— BEGIN Supplied data —
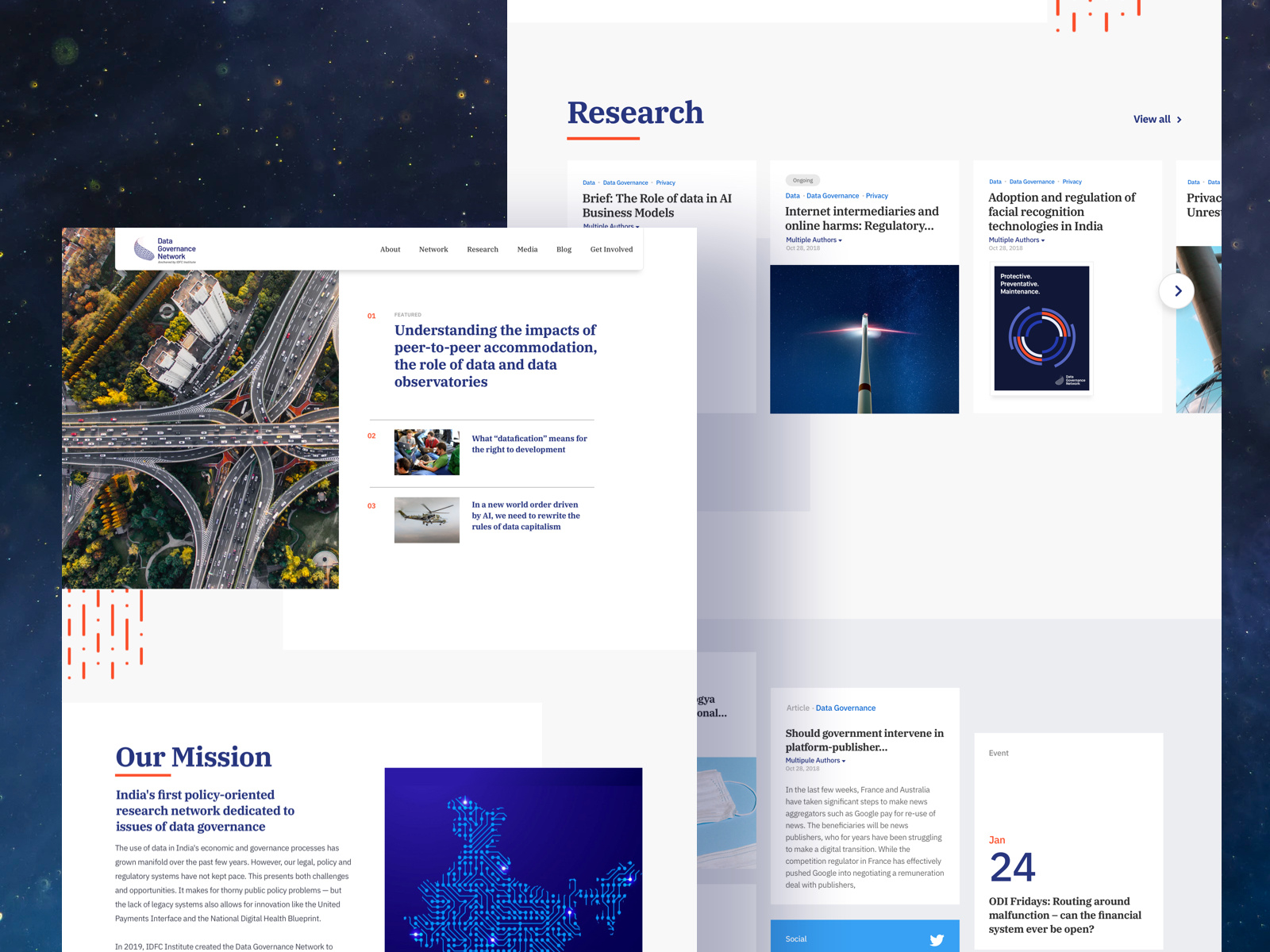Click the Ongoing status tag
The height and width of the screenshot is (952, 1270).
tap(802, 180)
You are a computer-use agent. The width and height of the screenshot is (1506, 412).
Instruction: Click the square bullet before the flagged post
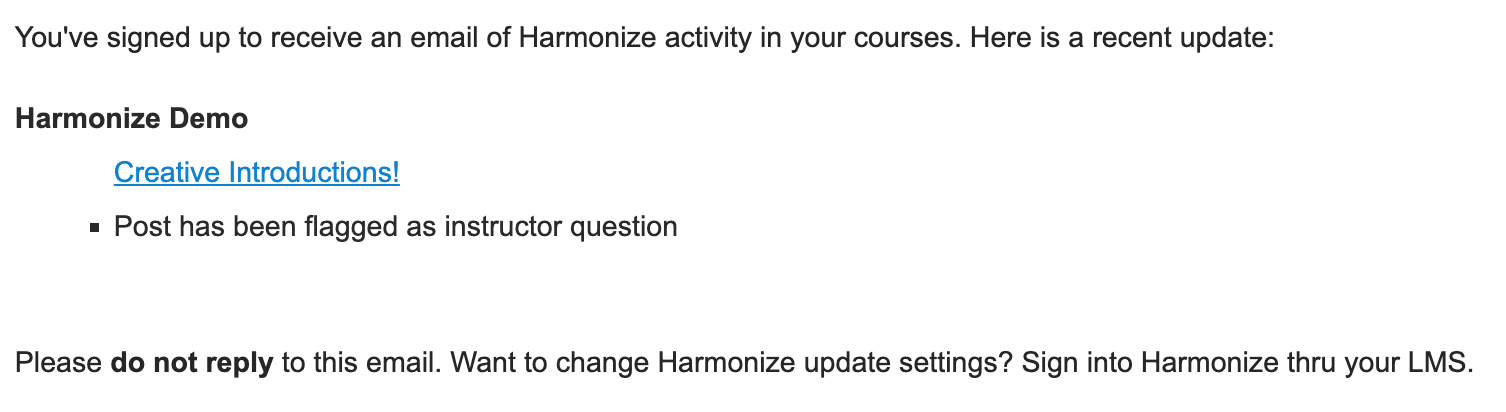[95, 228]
— END Supplied data —
### Request
Convert every line of the records above into a JSON list of strings, one string per line, skipping blank lines and leaving the pictures out.

### Task response
[
  "Click the Ongoing status tag",
  "The height and width of the screenshot is (952, 1270).",
  "tap(802, 180)",
  "You are a computer-use agent. The width and height of the screenshot is (1506, 412).",
  "Instruction: Click the square bullet before the flagged post",
  "[95, 228]"
]